▶ _Material supplied_
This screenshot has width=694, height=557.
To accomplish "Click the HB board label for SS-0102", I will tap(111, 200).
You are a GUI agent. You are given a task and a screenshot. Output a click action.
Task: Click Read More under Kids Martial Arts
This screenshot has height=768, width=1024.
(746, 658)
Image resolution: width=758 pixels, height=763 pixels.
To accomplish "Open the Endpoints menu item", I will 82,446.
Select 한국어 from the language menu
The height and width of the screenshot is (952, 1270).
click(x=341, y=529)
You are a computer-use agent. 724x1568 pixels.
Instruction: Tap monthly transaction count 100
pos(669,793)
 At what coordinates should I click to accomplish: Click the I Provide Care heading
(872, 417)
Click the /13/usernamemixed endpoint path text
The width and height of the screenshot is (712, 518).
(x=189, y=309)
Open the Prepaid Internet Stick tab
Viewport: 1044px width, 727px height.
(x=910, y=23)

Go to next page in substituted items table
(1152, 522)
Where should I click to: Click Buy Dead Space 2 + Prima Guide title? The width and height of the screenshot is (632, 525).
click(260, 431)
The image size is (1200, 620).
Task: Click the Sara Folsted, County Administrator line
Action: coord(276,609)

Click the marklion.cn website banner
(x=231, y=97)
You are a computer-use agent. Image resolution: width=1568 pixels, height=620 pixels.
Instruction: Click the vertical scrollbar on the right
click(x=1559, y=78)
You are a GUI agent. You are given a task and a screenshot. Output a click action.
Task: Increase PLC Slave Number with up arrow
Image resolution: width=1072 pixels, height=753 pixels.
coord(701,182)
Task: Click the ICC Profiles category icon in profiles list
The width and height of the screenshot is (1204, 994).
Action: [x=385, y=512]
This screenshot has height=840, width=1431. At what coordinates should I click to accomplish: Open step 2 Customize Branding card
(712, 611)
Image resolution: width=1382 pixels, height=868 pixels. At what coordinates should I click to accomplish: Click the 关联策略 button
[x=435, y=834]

▶ _Instruction_
Copy every line of the listing above word for word.

▶ _Answer_
This screenshot has width=694, height=557.
To accomplish "Click the HB board label for SS-0102", I will tap(111, 200).
You are a GUI agent. You are given a task and a screenshot. Output a click action.
Task: Click Read More under Kids Martial Arts
This screenshot has height=768, width=1024.
(746, 658)
Image resolution: width=758 pixels, height=763 pixels.
To accomplish "Open the Endpoints menu item", I will 82,446.
Select 한국어 from the language menu
The height and width of the screenshot is (952, 1270).
click(x=341, y=529)
You are a computer-use agent. 724x1568 pixels.
Instruction: Tap monthly transaction count 100
pos(669,793)
 At what coordinates should I click to accomplish: Click the I Provide Care heading
(872, 417)
Click the /13/usernamemixed endpoint path text
The width and height of the screenshot is (712, 518).
(x=189, y=309)
Open the Prepaid Internet Stick tab
Viewport: 1044px width, 727px height.
(x=910, y=23)

Go to next page in substituted items table
(1152, 522)
Where should I click to: Click Buy Dead Space 2 + Prima Guide title? The width and height of the screenshot is (632, 525).
click(260, 431)
The image size is (1200, 620).
Task: Click the Sara Folsted, County Administrator line
Action: coord(276,609)

Click the marklion.cn website banner
(x=231, y=97)
You are a computer-use agent. Image resolution: width=1568 pixels, height=620 pixels.
Instruction: Click the vertical scrollbar on the right
click(x=1559, y=78)
You are a GUI agent. You are given a task and a screenshot. Output a click action.
Task: Increase PLC Slave Number with up arrow
Image resolution: width=1072 pixels, height=753 pixels.
coord(701,182)
Task: Click the ICC Profiles category icon in profiles list
The width and height of the screenshot is (1204, 994).
Action: [x=385, y=512]
This screenshot has height=840, width=1431. At what coordinates should I click to accomplish: Open step 2 Customize Branding card
(712, 611)
Image resolution: width=1382 pixels, height=868 pixels. At what coordinates should I click to accomplish: Click the 关联策略 button
[x=435, y=834]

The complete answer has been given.